Urban Food Group is without question one of the most successful restaurant groups in the Triangle. Assuming, that is, that you’re judging not by the sheer number of restaurants under its umbrella but by their quality and variety.

Frazier’s, the group’s original landmark restaurant, closed in June after an impressive 14-year run during which it offered a fine dining alternative to the college-student fare that dominates Hillsborough Street.

Porter’s City Tavern is still flying the UFG banner next door, though, and Coquette delivers the French brasserie goods in style at North Hills. Vivace’s refreshing take on an Italian trattoria proved so popular in North Raleigh that a second location has since opened in Charlotte and a third is in the works for Durham.

Chow, the group’s latest concept, is its most casual to date. To call the restaurant a family-friendly sports pub isn’t quite accurate, though the cavernous dining room with its large central bar bristling with draft beer taps and sports screen TVs certainly looks the part. There’s even a room in the back where you can shoot a game of pool (not to mention an inviting sheltered patio where you can preserve your couch potato tan if you’re so inclined).

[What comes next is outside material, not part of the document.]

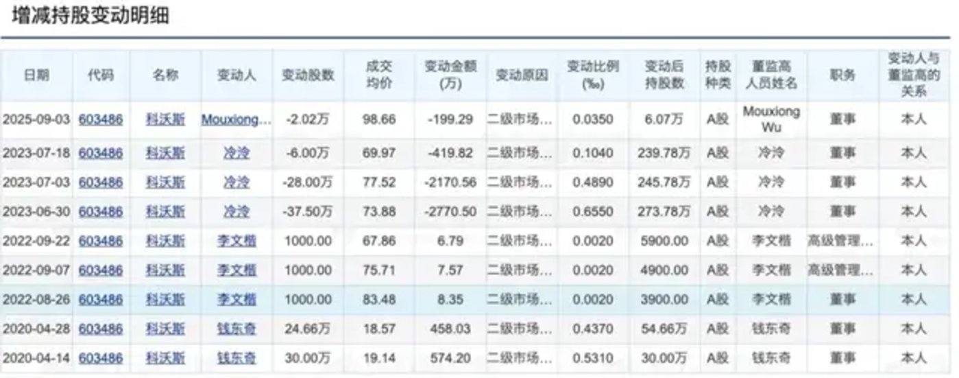The width and height of the screenshot is (959, 378).
Task: Open 科沃斯 name link in the 2023-07-18 row
Action: [x=165, y=152]
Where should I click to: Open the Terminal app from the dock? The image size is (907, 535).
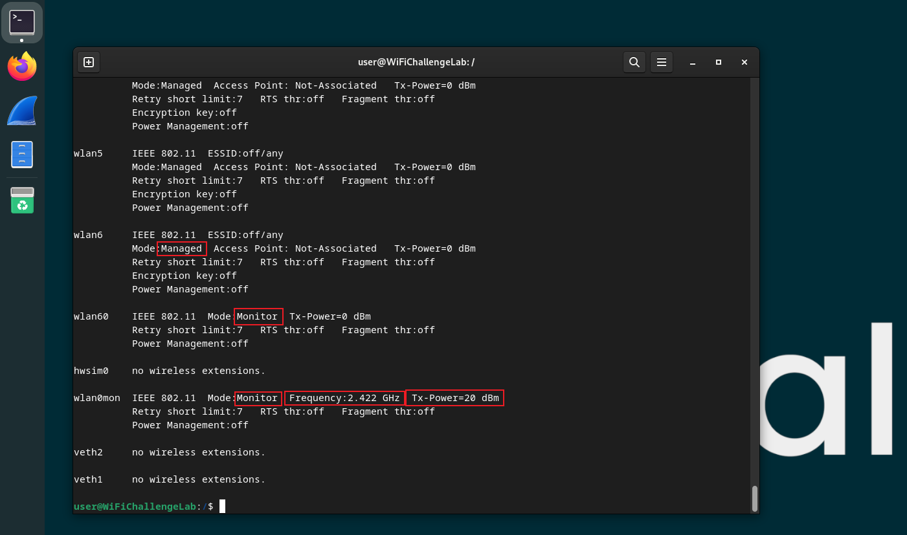tap(22, 23)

The menu bears more than a passing resemblance to that of a sports pub, too, with nachos, wings, burgers, hearty salads and the usual sandwich suspects all present and accounted for. As you might expect, though, given UFG’s track record, the bar for quality is set substantially higher.

More often than not, the kitchen clears that bar. Wings - which are smoked rather than fried, then finished to order on the grill - are succulent under a beautifully charred skin. The avocado is fresh and buttery and the crumbled bacon thick and crunchy on a generous Cobb salad. Chow’s pulled pork and green chile nachos will spoil you for garden variety nachos for a long time to come.

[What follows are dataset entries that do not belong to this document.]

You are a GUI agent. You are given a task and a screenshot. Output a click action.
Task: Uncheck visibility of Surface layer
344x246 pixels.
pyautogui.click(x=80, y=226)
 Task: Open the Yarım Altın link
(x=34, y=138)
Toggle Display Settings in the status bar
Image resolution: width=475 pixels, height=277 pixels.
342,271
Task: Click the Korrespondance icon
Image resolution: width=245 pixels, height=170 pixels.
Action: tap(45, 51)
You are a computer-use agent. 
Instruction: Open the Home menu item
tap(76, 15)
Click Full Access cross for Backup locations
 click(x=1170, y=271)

Carolina white shrimp tacos are another keeper, the shellfish plump and irreproachably fresh under the merest dusting of breading. Shredded cabbage and avocado salsa add crunchy and creamy counterpoint without upstaging the shrimp.

According to Chow’s logo, the star attractions are burgers and pizzas. That billing is eminently justified in the case of the burgers, which are ground on the premises and offered in a handful of signature variations from Piedmont (homemade pimento cheese, fried green tomato and bbq sauce) to Flatline (bacon, fried egg and Duke’s mayo). For my money, the grilled-to-order beef is good enough that I’ll stick with the Classic (lettuce, tomato and onion).

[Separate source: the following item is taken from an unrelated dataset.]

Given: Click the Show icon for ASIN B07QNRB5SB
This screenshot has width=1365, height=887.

Pizzas, which are available with topping combinations ranging from roasted-tomato Margherita to house-made sausage with banana peppers and arugula (or create your own combination from a list of 30 options), are another solid option. The crust in particular has noticeably improved since the restaurant’s early months.

According to Kevin Jennings, who owns Urban Food Group with his wife, Stacey, the improvement is the result of continuously fine-tuning the recipe with a goal in mind. “We’d like to make a crust as good as Lilly’s,” Jennings says, referring to the landmark Five Points pizzeria, “but we’re not there yet.” They’re getting close.

Such attention to detail is another UFG hallmark, and no doubt a key to the success of its restaurants. Chow’s menu has already been streamlined, with items such as fried wings and pimento cheese fritters being jettisoned with an eye to allowing the kitchen to focus on doing a few things well.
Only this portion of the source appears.